The search was made one day after a few of the inmates wrote complaint letters concerning certain prison policies and which also alleged laziness or inactivity on the part of some of the prison officers.

In her findings, commissioner Williams said she believed an apology made over the incident by government officials and disciplinary action taken against two prison officers was appropriate.

“[I] make no further recommendations in this regard,” she said.

Messrs. Manderson and Bush had earlier found that, while methods used by prison officers in effecting the 4 December search may have been unreasonable, they were not done in retaliation.

Two of the prisoners reported hearing one of the prison guards involved in the search stating “that’s what you get for writing a letter about officers” after the search was over.

This account is corroborated by statements from two prison officers taken in the course of the government’s review of the incident.

One prison officer stated during her interview: “Yes, [the prison officer] said ‘that’s what you get for writing letters about officers.’ I was in the shower area and heard that.”

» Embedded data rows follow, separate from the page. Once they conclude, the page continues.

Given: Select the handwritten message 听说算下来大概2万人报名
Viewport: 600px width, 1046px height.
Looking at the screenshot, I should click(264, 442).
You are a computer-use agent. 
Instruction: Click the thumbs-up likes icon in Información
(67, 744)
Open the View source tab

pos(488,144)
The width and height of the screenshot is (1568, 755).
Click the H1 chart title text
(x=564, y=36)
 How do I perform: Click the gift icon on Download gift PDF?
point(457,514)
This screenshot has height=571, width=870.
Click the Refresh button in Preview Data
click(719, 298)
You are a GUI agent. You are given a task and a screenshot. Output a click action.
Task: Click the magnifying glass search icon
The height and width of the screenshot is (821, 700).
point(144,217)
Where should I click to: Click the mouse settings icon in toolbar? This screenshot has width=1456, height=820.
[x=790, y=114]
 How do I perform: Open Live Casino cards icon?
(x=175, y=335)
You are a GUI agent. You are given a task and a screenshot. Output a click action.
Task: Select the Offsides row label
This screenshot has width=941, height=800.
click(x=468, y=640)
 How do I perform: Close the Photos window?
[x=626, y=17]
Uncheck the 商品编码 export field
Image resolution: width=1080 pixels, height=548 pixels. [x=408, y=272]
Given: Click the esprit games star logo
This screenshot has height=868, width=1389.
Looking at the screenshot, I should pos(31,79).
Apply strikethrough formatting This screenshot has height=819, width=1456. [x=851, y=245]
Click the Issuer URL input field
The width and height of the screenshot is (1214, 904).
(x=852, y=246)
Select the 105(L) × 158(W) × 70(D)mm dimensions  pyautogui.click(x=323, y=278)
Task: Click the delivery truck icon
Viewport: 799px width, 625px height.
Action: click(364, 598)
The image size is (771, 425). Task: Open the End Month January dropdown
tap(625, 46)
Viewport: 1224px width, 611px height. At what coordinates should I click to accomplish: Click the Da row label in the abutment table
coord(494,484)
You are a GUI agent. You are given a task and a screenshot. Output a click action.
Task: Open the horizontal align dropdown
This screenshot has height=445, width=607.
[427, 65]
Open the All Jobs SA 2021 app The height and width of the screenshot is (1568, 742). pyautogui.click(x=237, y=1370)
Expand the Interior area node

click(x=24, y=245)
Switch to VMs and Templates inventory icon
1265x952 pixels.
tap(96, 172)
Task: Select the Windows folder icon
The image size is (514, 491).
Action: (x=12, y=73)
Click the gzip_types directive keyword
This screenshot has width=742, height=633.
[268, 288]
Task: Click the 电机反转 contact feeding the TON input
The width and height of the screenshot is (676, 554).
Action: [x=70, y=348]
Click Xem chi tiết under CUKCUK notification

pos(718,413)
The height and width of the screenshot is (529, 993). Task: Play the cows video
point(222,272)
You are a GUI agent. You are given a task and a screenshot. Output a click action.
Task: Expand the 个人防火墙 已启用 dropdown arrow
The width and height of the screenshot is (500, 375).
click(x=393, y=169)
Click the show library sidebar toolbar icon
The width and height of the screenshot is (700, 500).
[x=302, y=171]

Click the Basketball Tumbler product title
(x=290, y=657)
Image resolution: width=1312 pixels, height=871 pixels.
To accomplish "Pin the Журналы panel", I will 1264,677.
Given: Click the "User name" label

A second officer, who was also on the scene, said: “I’m not sure how to put it word-for-word, but my understanding was that the search was brought on by some letters wrote and something was said about that’s what happens when you write letters.”

These statements, taken in the context of what occurred on 4 December, 2010, do not equate to proof that the search was done in retaliation, Mr. Manderson said in an earlier interview.

“It should be noted that the complaint letter was in relation to a policy decision made by prison management and was not directed at any prison officer,” Mr. Manderson wrote in a letter to one of the prisoners father’s in March. “This supports the findings of the investigation.

“In relation to the strip search … the investigating officer has determined that [the inmate] was not singled out or treated any differently from the other inmates in the same ‘pod’. The investigating officer has concluded that, on balance and in hindsight, other search techniques could have been deployed on 4 December, 2010, other than a strip search. However … there is no evidence to suggest that the strip search was capricious or retaliatory.”

According to a sworn affidavit filed by one of the inmates who was strip searched: “A large group of officers came to our dormitory and announced that they were going to strip search us for a cell phone. I refused to be strip searched. I was then forcibly held down, cuffed, strip searched, bruised and had my clothing ripped. Only after I was forcibly strip searched did one female officers go to my bed to retrieve the phone.”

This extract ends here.